I remember when I was in college and wrote my first short stories. You can read some of them basically unedited on Wattpad. I would stay up until all hours trying to “get in the mood”. The “mood” was usually dark and semi-depressed. I would concentrate on all the stuff that was “unfair” in my life and use that as fuel to fire my writing. Consequently, many of the stories are dark and surrealistic.
That was decades ago.
Since then I have been a freelance writer for Audioholics.com, self-published three books (find them here), and have written two more (one more to be self-published, the other…well, not sure). That “mood” may have worked for those short stories but they certainly don’t work anymore.
Recently (four weeks and five days ago but who is counting?) I had knee surgery. My thought process before the surgery was that I’d use the recovery time (which I seriously underestimated) to write.
Yeah, that didn’t work out.
I had no problems writing technical articles for Audiohoilcs. Heck, being on Vicodin didn’t make an appreciable dent (though I might not be the best judge of that because of, you know, Vicodin) in my writing ability. It didn’t seem to slow me down any.
That certainly wasn’t true of my personal writing.
If suffering is a prerequisite of good writing, I may never be a good writer. If I was looking for suffering, the surgery provided it in spades. I had an ACL reconstruction after tearing it coming off the climbing wall at my local gym (I tell people it happened during a fight-to-the-death with ninjas because…well, have you met me?). They told me I would be off crutches within a week and walking around soon after. While all that was technically true, it let me to believe that I’d be back up to near 100%.

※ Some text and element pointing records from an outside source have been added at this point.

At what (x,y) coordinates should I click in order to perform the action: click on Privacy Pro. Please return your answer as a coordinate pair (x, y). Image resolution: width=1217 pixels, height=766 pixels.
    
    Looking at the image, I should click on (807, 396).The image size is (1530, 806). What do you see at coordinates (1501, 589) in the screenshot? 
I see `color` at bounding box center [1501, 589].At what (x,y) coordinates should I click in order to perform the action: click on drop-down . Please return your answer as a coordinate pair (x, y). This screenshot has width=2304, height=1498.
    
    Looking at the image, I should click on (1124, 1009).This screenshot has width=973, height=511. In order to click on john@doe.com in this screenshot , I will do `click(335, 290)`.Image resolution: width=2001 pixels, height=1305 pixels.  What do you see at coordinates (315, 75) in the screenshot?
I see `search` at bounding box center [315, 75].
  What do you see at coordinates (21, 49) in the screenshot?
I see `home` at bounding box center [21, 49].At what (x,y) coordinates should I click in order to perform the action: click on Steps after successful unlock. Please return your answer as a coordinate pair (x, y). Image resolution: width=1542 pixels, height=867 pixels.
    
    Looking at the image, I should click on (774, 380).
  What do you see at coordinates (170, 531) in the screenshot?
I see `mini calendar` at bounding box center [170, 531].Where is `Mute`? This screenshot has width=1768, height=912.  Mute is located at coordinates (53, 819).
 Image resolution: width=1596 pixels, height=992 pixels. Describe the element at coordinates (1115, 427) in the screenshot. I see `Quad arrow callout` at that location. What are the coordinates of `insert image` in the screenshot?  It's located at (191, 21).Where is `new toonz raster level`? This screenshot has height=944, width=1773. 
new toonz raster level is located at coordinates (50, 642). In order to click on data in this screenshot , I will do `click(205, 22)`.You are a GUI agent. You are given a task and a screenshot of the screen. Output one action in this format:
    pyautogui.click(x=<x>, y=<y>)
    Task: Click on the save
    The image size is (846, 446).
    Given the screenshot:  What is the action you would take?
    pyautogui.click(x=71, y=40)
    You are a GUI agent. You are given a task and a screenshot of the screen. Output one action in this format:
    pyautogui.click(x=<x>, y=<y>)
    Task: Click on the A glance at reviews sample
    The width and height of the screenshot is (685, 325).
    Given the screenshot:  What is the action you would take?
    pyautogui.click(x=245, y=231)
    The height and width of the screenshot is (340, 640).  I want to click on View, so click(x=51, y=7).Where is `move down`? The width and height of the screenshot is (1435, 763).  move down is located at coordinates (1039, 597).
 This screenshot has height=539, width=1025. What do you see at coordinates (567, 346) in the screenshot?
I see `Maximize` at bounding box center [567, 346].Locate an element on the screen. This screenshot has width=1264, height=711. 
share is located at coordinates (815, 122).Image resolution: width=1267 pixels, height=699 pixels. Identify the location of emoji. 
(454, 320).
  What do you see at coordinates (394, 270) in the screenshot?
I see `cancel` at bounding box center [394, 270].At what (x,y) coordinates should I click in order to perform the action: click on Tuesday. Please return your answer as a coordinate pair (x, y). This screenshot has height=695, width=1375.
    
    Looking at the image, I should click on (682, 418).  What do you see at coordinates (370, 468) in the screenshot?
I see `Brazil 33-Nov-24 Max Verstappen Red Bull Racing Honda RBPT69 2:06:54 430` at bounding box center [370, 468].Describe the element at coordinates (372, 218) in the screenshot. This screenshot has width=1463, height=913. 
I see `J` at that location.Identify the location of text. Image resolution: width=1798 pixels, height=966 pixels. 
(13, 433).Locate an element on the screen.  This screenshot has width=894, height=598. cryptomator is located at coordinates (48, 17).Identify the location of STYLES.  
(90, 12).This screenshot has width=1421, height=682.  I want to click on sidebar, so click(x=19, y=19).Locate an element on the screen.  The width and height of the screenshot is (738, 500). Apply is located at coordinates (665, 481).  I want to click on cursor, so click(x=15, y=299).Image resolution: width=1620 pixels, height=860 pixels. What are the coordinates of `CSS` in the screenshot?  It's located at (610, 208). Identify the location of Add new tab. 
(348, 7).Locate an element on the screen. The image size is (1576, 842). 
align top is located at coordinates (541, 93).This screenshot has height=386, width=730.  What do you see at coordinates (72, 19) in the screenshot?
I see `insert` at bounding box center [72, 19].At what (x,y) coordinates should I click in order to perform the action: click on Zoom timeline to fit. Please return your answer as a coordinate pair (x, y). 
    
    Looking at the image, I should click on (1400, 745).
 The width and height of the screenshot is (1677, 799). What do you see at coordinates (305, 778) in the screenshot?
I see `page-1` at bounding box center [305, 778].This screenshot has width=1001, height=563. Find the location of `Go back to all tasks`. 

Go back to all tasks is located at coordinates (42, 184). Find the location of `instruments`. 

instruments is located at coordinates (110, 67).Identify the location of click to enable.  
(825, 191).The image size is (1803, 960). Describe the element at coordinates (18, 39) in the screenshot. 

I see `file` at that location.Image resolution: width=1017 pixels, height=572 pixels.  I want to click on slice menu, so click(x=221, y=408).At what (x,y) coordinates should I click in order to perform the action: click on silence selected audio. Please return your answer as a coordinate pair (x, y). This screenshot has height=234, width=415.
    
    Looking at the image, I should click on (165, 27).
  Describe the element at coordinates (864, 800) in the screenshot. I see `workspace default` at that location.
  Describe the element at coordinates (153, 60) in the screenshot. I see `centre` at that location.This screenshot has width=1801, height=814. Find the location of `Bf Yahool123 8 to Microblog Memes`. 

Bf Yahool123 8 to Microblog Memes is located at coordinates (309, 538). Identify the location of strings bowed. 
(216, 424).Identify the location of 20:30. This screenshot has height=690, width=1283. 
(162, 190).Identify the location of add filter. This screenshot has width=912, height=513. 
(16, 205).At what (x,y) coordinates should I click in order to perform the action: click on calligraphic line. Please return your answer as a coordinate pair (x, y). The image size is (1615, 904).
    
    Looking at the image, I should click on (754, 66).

I’m four weeks (and five days) out and I can’t walk stairs at all and am still limping pretty heavily. My physical therapist tells me I’m way ahead of schedule.
Add to that the cost of the surgery (which was higher than expected), some unexpected house repairs, a worrisome report from our pediatrician, and a few other things, and I had physical and emotional stress and suffering in spades. According to this idea that a suffering writer is a good (or, at least, productive) writer, and I should have been cranking out my War and Peace.
To cut to the chase, I couldn’t even finish an outline of a story. Hell, I couldn’t even put a word down on one of my many personal projects.
Maybe I’m different. Maybe I’ll never be the type of writer that can channel pain like some of those greats. Or maybe some of those greats would have been infinitely greater if they had better lives. We’ll never know.
I’ve long believed that writer’s block isn’t a thing. It’s an excuse writers use not to write. I’ve heard of people putting a book out to agents and publishers and taking a year (or more) off when they get negative feedback. I nodded my head seriously when they talked about it but, in the back of my mind, I knew that could never happen to me.
I now know that isn’t true.
I need to be happy to be creative. If I wanted to write poetry or some other short form of literature, I could probably use unhappiness as fuel. But it is impossible for me to write novels that way. My creative process just can’t push through all that pain and worry. My wife could tell you of the times we’ve been watching TV and I’ve suddenly jumped up to write down an idea that solves a problem in my current story. That doesn’t happen when you’re thinking about 10 different things going on in your life. At least it doesn’t happen that way for me.
Four weeks (and five days) after my surgery and most of those stressful things have worked themselves out. We’ve found the money for the surgery, the pediatrician thing ended up being no big deal, and things are starting to get back to normal. I can feel the creative juices starting to flow again and, while I’m not sure I can sit down and write a novel right now, I can feel it coming. And that is a good sign.